**Activity**: The whole listing needs to be written out exactly, except for any images.

**Materials provided**:
==========
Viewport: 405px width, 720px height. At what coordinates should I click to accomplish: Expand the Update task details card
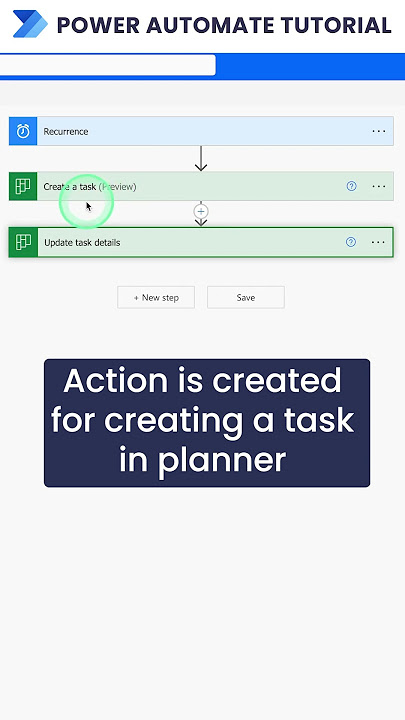tap(201, 242)
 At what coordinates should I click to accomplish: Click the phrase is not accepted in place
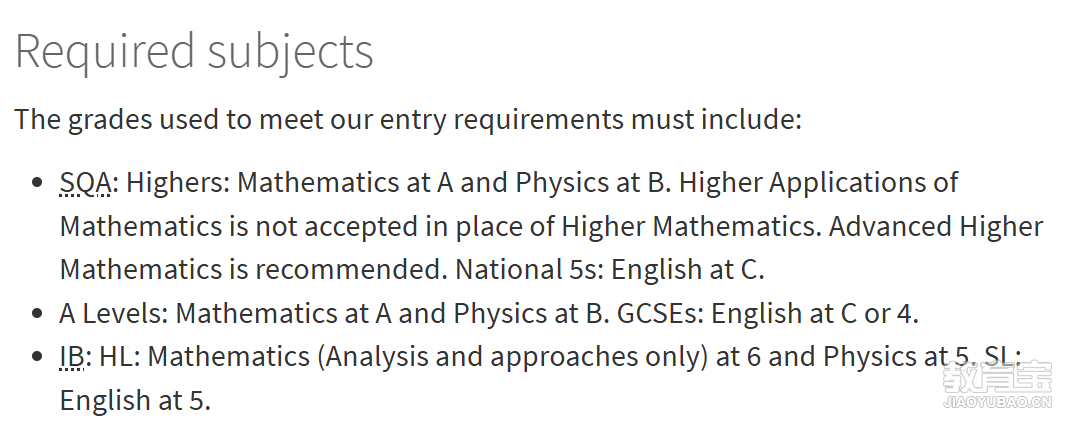tap(378, 226)
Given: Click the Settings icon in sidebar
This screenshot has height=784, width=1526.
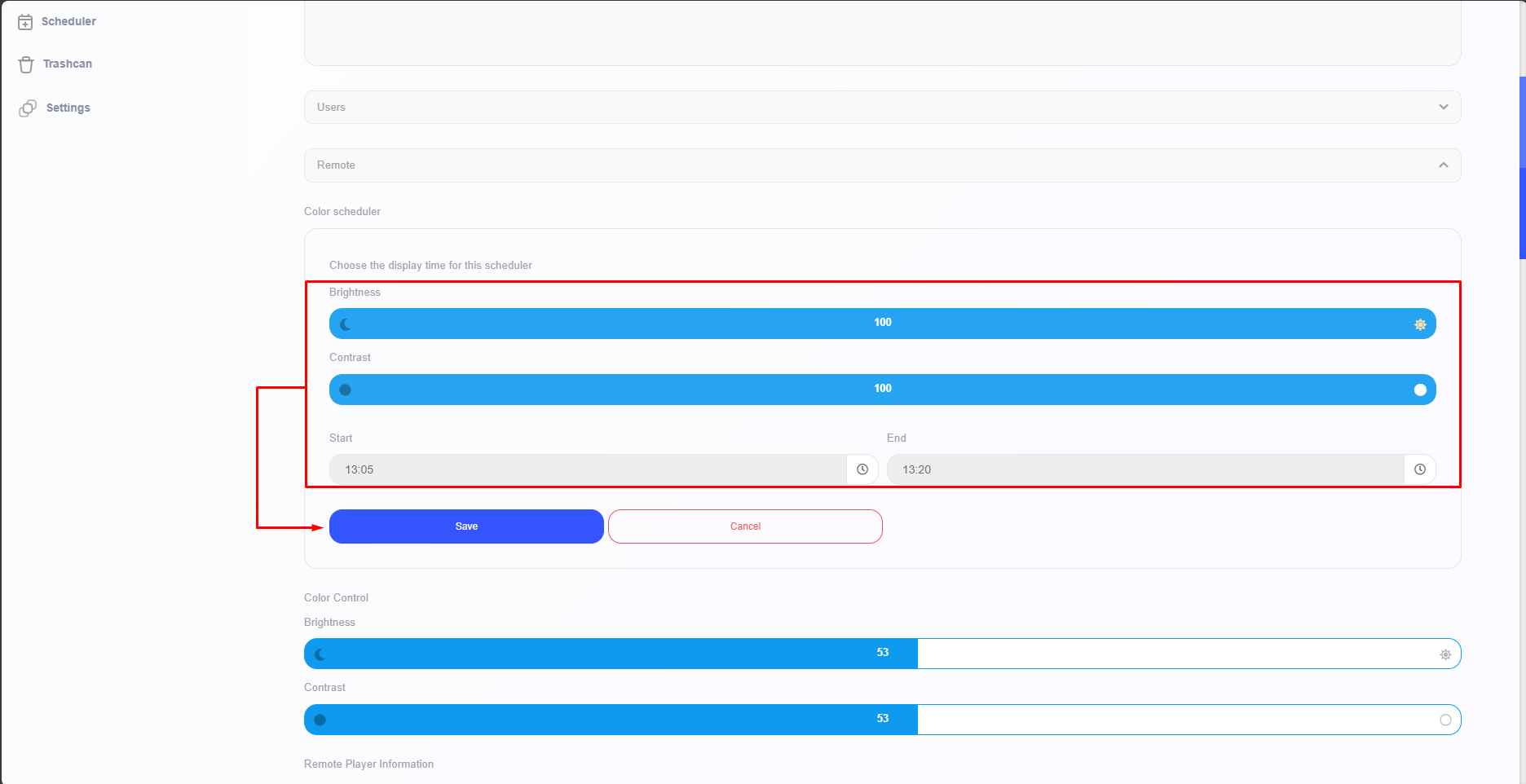Looking at the screenshot, I should pos(28,108).
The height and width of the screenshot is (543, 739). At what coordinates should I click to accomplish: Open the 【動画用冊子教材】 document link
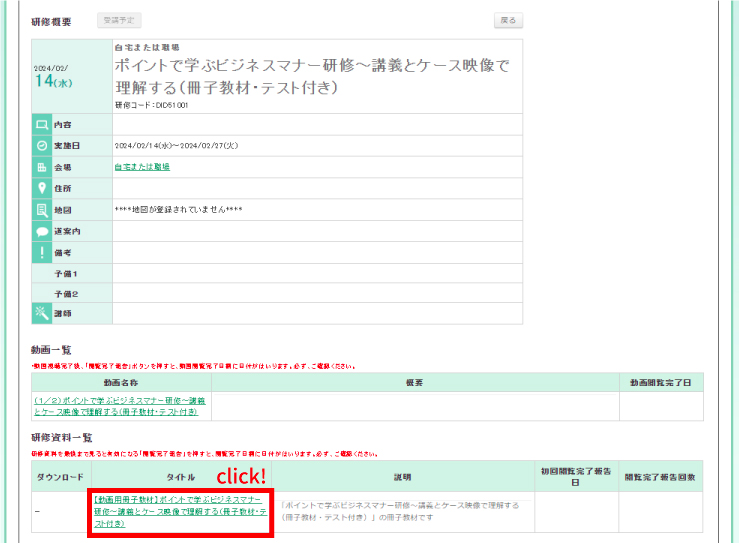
==========
**Your response**:
Viewport: 405px width, 720px height. At what coordinates should I click to accomplish: Expand the Update task details card
tap(201, 242)
 At what coordinates should I click to accomplish: Click the phrase is not accepted in place
tap(378, 226)
Given: Click the Settings icon in sidebar
This screenshot has height=784, width=1526.
Looking at the screenshot, I should pos(28,108).
The height and width of the screenshot is (543, 739). At what coordinates should I click to accomplish: Open the 【動画用冊子教材】 document link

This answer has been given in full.